Work required: Copy the stretch of the material from the line containing "Where should I" through its end, keeping every line word for word.
===== Data shown
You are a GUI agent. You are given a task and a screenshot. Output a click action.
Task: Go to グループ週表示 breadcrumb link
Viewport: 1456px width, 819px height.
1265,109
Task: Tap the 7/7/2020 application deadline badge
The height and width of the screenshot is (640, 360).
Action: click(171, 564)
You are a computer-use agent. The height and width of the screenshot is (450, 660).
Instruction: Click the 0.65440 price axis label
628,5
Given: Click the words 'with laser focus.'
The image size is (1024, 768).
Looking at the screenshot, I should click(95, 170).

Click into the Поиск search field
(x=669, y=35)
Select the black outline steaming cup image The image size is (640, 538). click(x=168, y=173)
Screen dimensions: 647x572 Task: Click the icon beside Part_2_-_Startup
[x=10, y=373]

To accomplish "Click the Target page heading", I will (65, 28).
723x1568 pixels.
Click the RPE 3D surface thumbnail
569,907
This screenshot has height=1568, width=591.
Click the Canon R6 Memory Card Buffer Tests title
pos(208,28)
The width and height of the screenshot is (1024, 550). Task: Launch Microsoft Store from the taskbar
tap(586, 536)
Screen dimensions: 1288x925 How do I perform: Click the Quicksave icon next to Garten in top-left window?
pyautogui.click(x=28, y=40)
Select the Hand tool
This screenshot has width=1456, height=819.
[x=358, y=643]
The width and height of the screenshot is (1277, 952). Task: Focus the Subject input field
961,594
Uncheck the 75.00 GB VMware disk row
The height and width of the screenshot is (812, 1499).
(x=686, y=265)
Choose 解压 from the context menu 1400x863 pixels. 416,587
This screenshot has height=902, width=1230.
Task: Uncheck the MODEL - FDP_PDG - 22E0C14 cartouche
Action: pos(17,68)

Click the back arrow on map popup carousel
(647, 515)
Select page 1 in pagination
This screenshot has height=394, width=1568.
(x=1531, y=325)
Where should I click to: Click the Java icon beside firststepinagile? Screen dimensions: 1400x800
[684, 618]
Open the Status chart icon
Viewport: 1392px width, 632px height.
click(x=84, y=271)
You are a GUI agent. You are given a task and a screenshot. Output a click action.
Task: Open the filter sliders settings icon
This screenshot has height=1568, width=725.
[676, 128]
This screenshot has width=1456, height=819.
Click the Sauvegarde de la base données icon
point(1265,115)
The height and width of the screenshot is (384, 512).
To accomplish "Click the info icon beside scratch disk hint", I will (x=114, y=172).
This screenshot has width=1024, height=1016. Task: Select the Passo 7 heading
==========
Reply:
Where should I click to: Click the Java icon beside firststepinagile? Screen dimensions: 1400x800
[684, 618]
Open the Status chart icon
Viewport: 1392px width, 632px height.
click(x=84, y=271)
You are a GUI agent. You are given a task and a screenshot. Output a click action.
Task: Open the filter sliders settings icon
This screenshot has height=1568, width=725.
[676, 128]
This screenshot has width=1456, height=819.
Click the Sauvegarde de la base données icon
point(1265,115)
The height and width of the screenshot is (384, 512).
To accomplish "Click the info icon beside scratch disk hint", I will (x=114, y=172).
This screenshot has width=1024, height=1016. Task: Select the Passo 7 heading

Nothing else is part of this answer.